• [Trecho]
########

Houve, inclusive, dois juízes do Tribunal Popular, cujos filhos são hoje proeminentes figuras da Justiça e do Governo, que ordenaram uma invasão a uma casa, local de trabalho de um Curandeiro, espoliaram-lhe todos os pertences e colocaram em exposição, publicamente, de forma ultrajante e humilhante. O Curandeiro passou 24 horas no calabouço, no entanto, não chegou a ser julgado. Esse Curandeiro veria a falecer aos trinta e poucos anos, depois de levar uma injeção das mãos de um médico no Hospital de Santa Catarina de Santiago. Levou a injeção, sentiu-se mal disposto, disse que ia para a cama descansar-se, ainda hoje está-se a descansar em paz. Embora havendo crime, já deve estar prescrito, seria desafiante se as autoridades competentes investigassem esse caso e os demais que não são suspeitos nem estão prescritos. E que existem evidências por demais.

########

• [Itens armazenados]
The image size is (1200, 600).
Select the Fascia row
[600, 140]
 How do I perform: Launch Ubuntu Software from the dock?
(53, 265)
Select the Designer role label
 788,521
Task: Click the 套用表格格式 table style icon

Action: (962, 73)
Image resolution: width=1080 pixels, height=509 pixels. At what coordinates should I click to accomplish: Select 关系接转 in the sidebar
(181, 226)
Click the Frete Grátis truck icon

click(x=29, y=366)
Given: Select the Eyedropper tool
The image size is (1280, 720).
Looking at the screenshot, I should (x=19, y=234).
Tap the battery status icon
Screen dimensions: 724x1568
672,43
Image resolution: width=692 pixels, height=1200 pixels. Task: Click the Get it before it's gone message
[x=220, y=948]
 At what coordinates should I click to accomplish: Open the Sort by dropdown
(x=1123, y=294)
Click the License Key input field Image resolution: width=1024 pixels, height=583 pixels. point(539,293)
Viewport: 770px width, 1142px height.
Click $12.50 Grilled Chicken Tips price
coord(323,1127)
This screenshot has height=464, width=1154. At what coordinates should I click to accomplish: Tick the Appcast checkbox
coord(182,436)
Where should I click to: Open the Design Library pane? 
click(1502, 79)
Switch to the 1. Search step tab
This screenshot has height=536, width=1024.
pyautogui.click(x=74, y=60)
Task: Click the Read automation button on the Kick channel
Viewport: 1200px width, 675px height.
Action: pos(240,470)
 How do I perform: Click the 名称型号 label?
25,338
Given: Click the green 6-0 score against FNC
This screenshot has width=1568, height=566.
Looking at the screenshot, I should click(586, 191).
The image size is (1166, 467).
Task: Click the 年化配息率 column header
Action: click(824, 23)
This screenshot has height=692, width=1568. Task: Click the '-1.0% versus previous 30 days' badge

########

• [Instrução]
Dê seguimento ao trecho sobre o caso do Curandeiro, começando logo após a última frase apresentada.

• [Resposta escrita]
Descontentamento foi-se agudizando e a repressão acompanhando-lhe os passos. Agentes infiltrados, intitulados de Contra Inteligência, que na gíria crioula significa chibo, bufo ou pé-de-galo recebiam provisionamento para espionarem tudo quanto era suspeito. Mas a perseguição, com o epicentro na capital do país, ocorreu mais nas ilhas do Norte, especialmente em Santo Antão e São Vicente onde houve, mesmo, algumas mortes. Consequentemente, a 13 de Maio de 1977, na Holanda, foi fundada a UCID – União Cabo-verdiana Independente e Democrática – desejosa de lutar contra os abusos do Partido Único. Dos seus fundadores e dirigentes destacam-se Lídio Silva e John Wahnon. Essa força política não conseguiu singrar muito porque era visto e conotado como Partido do Norte, erradamente denominado por SANPADJUDU, e que ostentava ideologias anti-BADIU.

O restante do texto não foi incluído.